Notwithstanding the above, the Committee may not take any actions hereunder, and no Awards shall be granted, that would violate applicable law.

21.10 Uncertificated Shares. To the extent that this Plan provides for issuance of certificates to reflect the transfer of Shares, the transfer of such Shares may be effected on an uncertificated basis, to the extent not prohibited by applicable law or the rules of any stock exchange.

21.11 Unfunded Plan. Participants shall have no right, title, or interest whatsoever in or to any investments that the Company, and/or its Affiliates, and/or its Subsidiaries may make to aid it in meeting its obligations under this Plan. Nothing contained in this Plan, and no action taken pursuant to its provisions, shall create or be construed to create a trust of any kind, or a fiduciary relationship between the Company and any Participant, beneficiary, legal representative, or any other individual. To the extent that any person acquires a right to receive payments from the Company, its Affiliates, and/or its Subsidiaries under this Plan, such right shall be no greater than the right of an unsecured general creditor of the Company, an Affiliate, or a Subsidiary, as the case may be. All payments to be made hereunder shall be paid from the general funds of the Company, an Affiliate, or a Subsidiary, as the case may be and no special or separate fund shall be established and no segregation of assets shall be made to assure payment of such amounts except as expressly set forth in this Plan.

21.12 No Fractional Shares.
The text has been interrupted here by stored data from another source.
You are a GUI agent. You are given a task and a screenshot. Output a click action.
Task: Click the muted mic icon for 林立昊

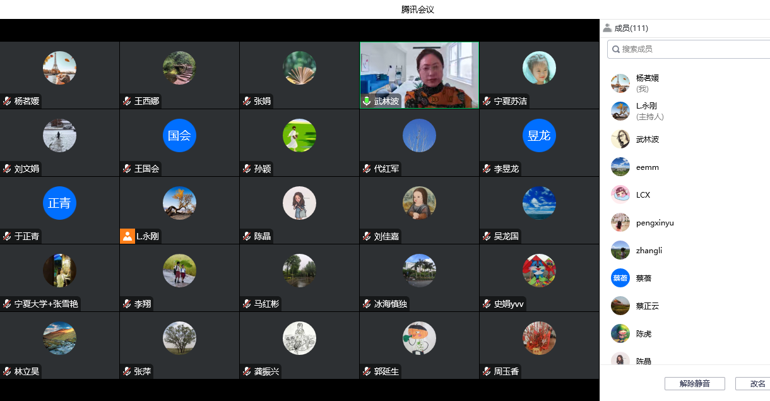(7, 371)
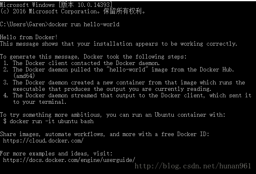
Task: Click the "To try something more ambitious" line
Action: tap(112, 115)
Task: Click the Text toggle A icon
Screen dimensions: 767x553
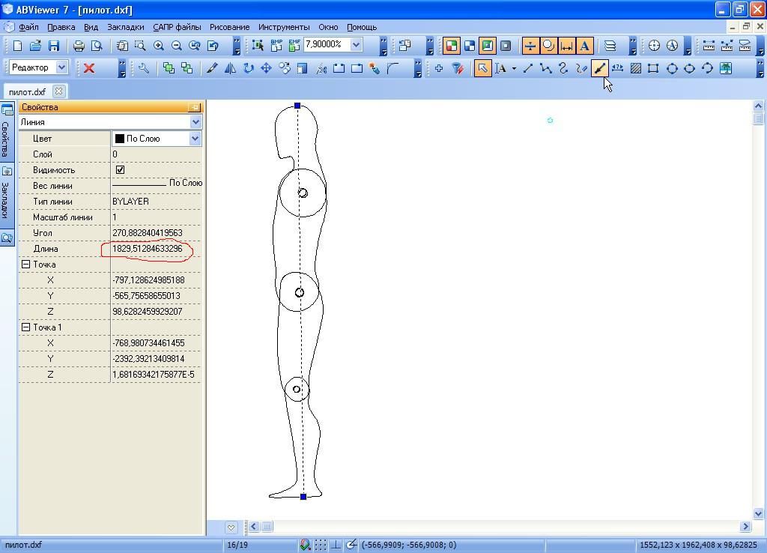Action: point(584,46)
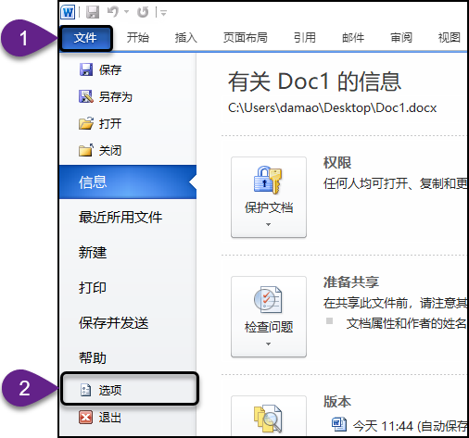Click 打开 with the open folder icon
The height and width of the screenshot is (438, 469).
pos(100,124)
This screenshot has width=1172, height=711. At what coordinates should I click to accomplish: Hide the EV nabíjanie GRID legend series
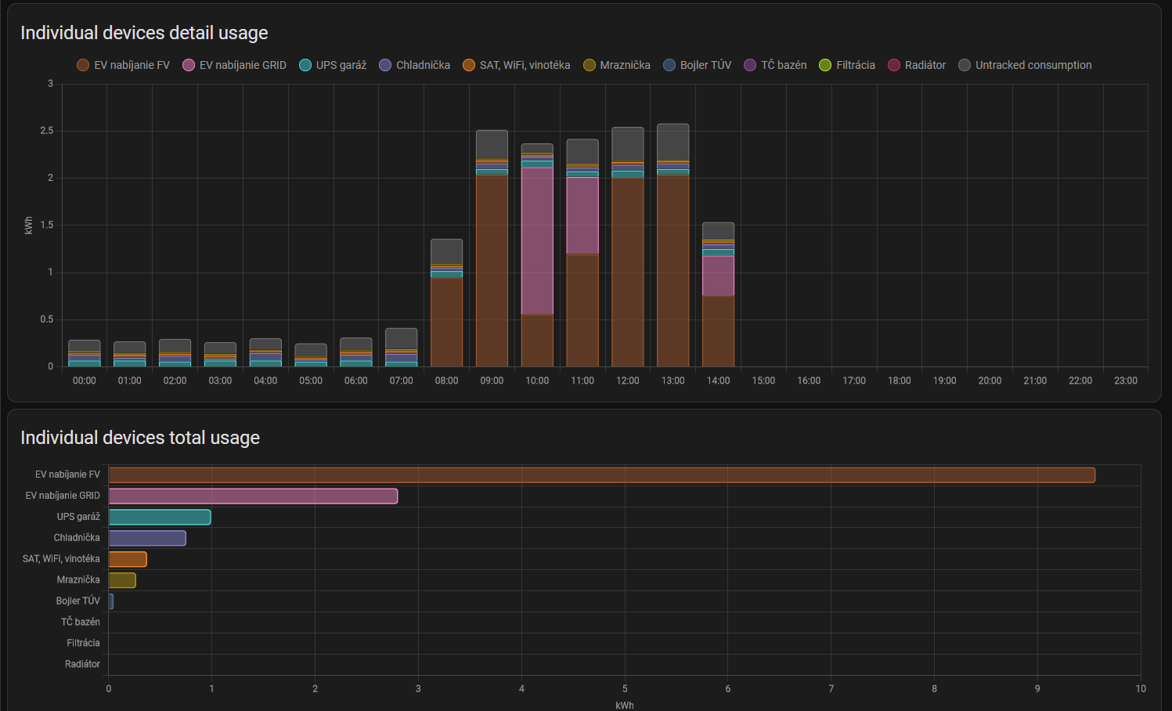pyautogui.click(x=234, y=65)
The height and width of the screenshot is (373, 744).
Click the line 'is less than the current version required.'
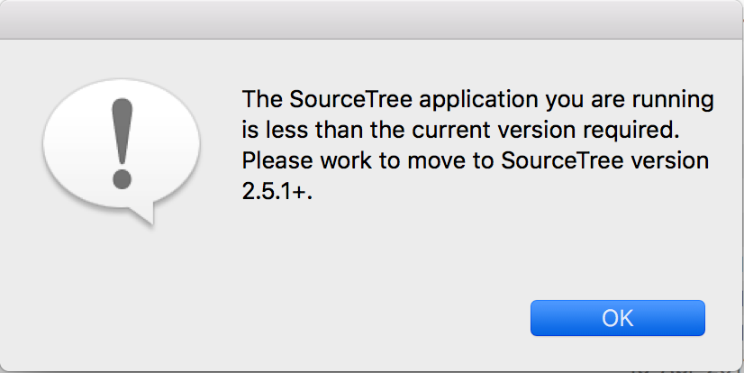coord(461,131)
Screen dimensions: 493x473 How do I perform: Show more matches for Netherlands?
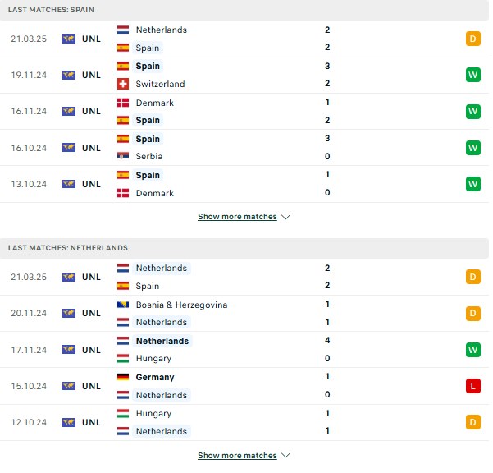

No fractional Shares shall be issued or delivered pursuant to this Plan or any Award. The Committee shall determine whether cash, Awards, or other property shall be issued or paid in lieu of fractional Shares or whether such fractional Shares or any rights thereto shall be forfeited or otherwise eliminated.

21.13 Retirement and Welfare Plans. Neither Awards made under this Plan nor Shares or cash paid pursuant to such Awards may be included as “compensation” for purposes of computing the benefits payable to any Participant under the Company’s or any Affiliate’s or Subsidiary’s retirement plans (both qualified and non-qualified) or welfare benefit plans unless such other plan expressly provides that such compensation shall be taken into account in computing a Participant’s benefit.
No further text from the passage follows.